[What needs to be done] Show each line of the listing below that contains the string "size", copying every such line in full.

[Material supplied]
================================
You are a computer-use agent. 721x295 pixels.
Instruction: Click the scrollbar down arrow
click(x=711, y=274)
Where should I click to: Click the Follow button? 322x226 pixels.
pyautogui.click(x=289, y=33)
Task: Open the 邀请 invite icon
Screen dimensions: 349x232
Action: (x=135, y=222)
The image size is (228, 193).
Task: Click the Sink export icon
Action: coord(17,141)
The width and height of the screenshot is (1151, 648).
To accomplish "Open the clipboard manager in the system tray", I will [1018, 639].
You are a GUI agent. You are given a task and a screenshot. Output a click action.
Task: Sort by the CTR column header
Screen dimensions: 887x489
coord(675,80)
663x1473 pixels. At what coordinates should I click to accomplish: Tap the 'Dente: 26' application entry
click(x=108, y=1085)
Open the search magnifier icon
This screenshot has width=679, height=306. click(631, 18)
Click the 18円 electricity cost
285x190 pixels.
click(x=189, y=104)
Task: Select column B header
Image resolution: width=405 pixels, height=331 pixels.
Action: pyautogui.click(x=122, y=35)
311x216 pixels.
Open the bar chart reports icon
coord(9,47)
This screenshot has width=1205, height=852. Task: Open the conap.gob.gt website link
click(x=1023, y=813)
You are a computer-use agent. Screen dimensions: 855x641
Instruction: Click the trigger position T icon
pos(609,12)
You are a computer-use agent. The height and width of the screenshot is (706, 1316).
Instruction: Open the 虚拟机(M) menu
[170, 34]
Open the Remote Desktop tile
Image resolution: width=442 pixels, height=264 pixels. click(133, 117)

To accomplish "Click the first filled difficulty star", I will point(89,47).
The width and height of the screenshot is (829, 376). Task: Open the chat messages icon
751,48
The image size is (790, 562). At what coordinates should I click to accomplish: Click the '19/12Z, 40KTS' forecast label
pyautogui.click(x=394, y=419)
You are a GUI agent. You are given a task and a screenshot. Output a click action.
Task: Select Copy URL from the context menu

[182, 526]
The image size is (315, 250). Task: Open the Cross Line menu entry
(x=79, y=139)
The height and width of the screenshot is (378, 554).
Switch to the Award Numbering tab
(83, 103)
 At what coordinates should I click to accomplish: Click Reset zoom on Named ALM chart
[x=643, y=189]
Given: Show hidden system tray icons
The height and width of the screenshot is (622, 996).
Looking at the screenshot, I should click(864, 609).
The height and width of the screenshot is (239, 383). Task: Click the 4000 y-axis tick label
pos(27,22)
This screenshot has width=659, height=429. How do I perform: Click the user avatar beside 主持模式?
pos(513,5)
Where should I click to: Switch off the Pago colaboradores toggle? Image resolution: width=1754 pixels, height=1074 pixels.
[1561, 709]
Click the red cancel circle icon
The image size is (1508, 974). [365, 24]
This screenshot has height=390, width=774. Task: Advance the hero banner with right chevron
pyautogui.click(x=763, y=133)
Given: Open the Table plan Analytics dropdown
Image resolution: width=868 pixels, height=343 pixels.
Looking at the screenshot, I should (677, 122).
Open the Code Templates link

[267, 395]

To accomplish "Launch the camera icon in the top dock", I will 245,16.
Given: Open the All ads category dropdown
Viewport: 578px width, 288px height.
================================
[Task response]
The image size is (228, 193).
The image size is (790, 562). At what coordinates should I click to accomplish: Click the '19/12Z, 40KTS' forecast label
The image size is (315, 250). Task: Open the Cross Line menu entry
The image size is (1508, 974). [365, 24]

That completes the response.